**Task directions:** Comb through the entries for "will" and pull out each line that holds it.

(Source records)
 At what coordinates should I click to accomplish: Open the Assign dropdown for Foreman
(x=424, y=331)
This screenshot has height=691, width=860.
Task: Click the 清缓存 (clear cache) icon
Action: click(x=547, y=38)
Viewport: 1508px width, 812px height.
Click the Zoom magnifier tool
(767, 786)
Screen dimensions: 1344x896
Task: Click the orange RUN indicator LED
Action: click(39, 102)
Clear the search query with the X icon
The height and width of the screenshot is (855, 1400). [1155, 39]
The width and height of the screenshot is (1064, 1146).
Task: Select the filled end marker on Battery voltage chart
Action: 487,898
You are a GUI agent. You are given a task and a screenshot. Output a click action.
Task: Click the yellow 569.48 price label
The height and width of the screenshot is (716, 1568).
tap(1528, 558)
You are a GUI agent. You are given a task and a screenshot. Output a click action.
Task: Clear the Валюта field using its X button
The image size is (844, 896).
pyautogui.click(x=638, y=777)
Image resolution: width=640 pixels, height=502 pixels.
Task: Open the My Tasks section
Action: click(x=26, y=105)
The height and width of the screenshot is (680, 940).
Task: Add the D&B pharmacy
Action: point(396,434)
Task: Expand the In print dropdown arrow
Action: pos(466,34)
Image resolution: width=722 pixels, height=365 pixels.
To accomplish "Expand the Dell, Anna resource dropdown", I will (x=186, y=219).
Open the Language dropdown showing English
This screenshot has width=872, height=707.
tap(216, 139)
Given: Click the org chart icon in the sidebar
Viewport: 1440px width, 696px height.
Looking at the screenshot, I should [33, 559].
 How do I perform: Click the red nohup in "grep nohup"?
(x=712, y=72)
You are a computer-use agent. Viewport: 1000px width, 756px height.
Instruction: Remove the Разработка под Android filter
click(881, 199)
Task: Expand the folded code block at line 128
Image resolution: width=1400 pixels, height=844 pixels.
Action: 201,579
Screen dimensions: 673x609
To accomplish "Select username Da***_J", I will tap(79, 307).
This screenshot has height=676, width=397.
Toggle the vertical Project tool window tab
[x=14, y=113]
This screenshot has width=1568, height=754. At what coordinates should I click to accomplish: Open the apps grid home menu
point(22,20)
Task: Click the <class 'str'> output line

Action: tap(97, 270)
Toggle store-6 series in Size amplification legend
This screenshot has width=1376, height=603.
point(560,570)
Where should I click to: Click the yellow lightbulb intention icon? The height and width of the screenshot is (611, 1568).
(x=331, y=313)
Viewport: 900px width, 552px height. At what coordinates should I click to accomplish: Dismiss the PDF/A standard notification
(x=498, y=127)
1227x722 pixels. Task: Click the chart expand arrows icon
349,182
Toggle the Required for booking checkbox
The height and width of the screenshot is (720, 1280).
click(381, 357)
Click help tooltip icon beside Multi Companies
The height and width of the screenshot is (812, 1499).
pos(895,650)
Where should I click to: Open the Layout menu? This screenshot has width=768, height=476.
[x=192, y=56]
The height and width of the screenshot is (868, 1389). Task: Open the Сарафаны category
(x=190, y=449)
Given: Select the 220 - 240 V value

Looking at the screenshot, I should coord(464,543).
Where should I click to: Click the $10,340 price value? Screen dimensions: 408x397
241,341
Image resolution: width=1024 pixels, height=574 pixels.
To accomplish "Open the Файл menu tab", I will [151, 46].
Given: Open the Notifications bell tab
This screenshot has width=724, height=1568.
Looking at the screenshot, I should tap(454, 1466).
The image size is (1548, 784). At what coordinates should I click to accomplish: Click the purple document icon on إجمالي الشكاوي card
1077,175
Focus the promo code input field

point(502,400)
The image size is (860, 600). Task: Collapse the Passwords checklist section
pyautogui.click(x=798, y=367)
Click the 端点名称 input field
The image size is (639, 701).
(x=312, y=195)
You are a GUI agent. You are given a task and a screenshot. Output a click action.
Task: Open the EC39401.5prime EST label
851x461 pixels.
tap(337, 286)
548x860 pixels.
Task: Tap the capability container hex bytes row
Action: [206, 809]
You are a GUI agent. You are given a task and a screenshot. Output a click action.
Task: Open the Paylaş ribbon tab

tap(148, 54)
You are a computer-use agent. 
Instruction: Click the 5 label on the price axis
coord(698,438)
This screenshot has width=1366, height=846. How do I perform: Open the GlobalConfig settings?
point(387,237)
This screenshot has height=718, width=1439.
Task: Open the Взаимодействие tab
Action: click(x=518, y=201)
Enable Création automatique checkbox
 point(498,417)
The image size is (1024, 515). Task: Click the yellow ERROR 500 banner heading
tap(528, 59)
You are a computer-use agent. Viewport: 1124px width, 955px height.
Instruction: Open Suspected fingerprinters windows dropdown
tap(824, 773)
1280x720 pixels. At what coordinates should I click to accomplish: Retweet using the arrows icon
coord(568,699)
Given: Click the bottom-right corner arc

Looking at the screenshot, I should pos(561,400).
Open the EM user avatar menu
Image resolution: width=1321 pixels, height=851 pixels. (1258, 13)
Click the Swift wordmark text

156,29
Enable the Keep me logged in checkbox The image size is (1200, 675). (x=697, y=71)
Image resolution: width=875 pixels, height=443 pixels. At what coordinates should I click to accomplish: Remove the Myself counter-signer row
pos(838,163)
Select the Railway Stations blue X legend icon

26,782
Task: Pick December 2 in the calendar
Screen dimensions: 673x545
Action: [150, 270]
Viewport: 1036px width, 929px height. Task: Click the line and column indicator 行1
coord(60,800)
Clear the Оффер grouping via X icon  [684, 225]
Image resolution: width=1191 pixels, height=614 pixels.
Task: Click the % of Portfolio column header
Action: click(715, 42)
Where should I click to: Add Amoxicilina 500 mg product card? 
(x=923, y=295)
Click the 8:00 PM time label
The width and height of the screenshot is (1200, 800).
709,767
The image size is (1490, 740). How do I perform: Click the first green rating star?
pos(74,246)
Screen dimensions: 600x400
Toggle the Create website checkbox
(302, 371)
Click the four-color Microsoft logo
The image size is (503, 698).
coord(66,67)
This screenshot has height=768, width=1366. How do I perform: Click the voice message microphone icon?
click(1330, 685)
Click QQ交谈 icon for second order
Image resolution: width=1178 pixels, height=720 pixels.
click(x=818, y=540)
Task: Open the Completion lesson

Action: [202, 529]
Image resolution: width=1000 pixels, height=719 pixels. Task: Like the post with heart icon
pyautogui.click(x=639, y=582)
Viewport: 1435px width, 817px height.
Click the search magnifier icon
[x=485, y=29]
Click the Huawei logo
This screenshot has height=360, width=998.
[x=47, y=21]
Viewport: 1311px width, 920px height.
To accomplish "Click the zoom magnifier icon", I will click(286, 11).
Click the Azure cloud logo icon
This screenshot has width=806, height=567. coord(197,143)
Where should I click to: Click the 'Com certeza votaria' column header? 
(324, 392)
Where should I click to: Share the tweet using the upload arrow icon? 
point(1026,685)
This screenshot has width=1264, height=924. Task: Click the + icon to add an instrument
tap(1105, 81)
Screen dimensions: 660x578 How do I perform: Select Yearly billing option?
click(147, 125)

**Response to the exercise:**
To accomplish "Expand the Dell, Anna resource dropdown", I will (x=186, y=219).
To accomplish "Select username Da***_J", I will tap(79, 307).
To accomplish "Open the Файл menu tab", I will [151, 46].
To accomplish "Click the zoom magnifier icon", I will click(286, 11).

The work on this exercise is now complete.